Charities have struggled to implement the substantiation rules and include all the pertinent information.  Donors have struggled in understanding what is required substantiation and when they have to have substantiation, i.e., prior to the filing of a timely filed return.  The IRS has struggled with the ability of taxpayers to provide fraudulent receipts due to the wonders of electronic capabilities.  In an effort to provide for an avenue to resolve all of the failures, errors and frustrations, the IRS issued proposed regulations in September 2015 providing for the creation of a new IRS filing.  The filing would allow charities to report donors and related donations to the IRS in a manner similar to the current Form 1098-C used for reporting the donation of transportation equipment.  The filing would require the charity to report the donor's name, address and social security number as well as the amount of the donations.  The proposed filing was strictly optional, not mandatory.

  The IRS requested comments on the proposed regulations and received an overwhelming response.  Despite proposing an optional filing, many charities believed that the regulations were suggesting a mandatory filing requirement with the IRS.  Charities often strive to protect the identities of their donors and were concerned the proposed filing would unnecessarily provide their entire donor list to the IRS.  Additionally, there were concerns that charities choosing to utilize the filing option would not be able to provide adequate security over the social security numbers of the donors giving rise to concerns of potential identity theft.

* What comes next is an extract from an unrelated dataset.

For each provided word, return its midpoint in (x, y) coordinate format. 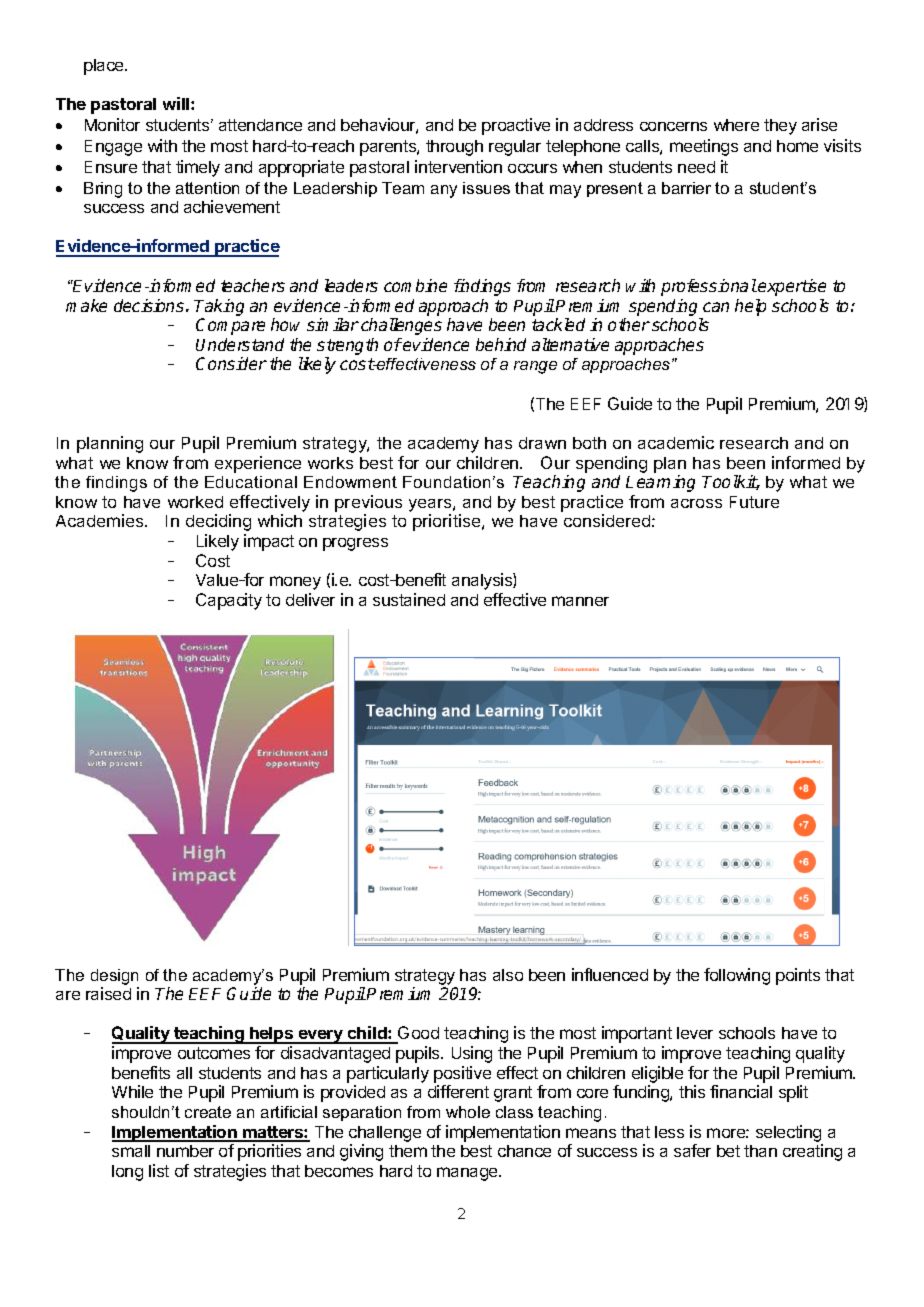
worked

Amidst the hue and outcry against the proposed regulations, the IRS attempted to placate the charity world by emphasizing the "optional" in the new regulations in a rare email communication issued early in December 20125.  However, concern over the proposed filing continued and in an action published January 8, 2016, the IRS has withdrawn the proposed regulations that would institute the new filing mechanism.

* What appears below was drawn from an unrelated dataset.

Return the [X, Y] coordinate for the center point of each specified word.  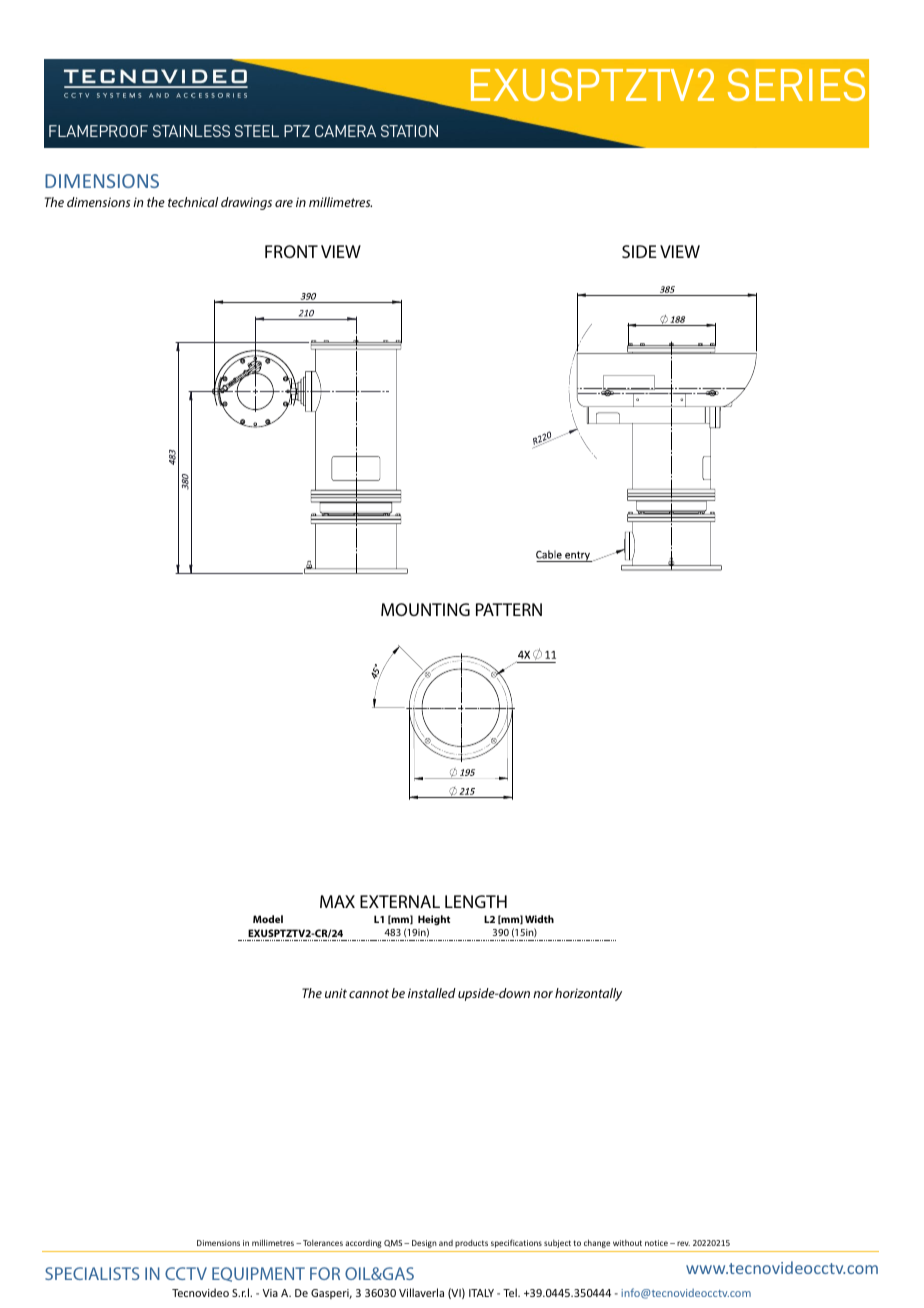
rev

In the midst of all the discussion created by the IRS proposal, it is a great time to review the substantiation requirements and double check contribution receipts before they are issued this month.  Charities continue to struggle with the substantiation requirements resulting in donors forfeiting the right to deduct charitable contributions.  While the real burden to obtain adequate substantiation for one's charitable contributions lies with the donors, donors rely on charities to issue receipts that comply with the rules.

To assist donors, in the event of an IRS examination, contribution receipts reporting donations of $250 or more should include the following:


  • The name and address of the charity (including a logo or other unique identifier is not required but beneficial);
  • The date the receipt is issued (this is not required but is a prudent practice to assist donors in proving the receipt was timely provided to them);
  • The name and address of the donor;
  • A listing of the dates and the donation amounts (receipts for noncash donations would only list the date and a description of the item(s) donated);
  • In the event the donor is provided a product or service in exchange for the donation, the value of the product or service should be indicated; and 
  • Statement that there were no goods or service given in exchange for the contributions other than intangible religious benefits (if the charity is a religious organization).  (If goods or services have been given in exchange, this statement may be modified to indicate that the value has already been noted in the receipt.)
Donors should also be aware there is no mandatory deadline for when a charity has to issue contribution receipts.  Many charities and donors mistakenly believe contribution receipts have to be issued by January 31st each year.  While this may be a prudent business practice, it is not a legal requirement.  The donor is legally required to have the receipt in his/her possession either by April 15th or, if later, the filing date of his/her timely filed tax return.  

In summary, charities do not have to worry about a new filing requirement with the IRS, but they do have to worry about keeping their donors happy.  Reviewing contribution receipts for the above factors will make sure charities assists their donors in meeting all of their legal requirements in claiming charitable contributions.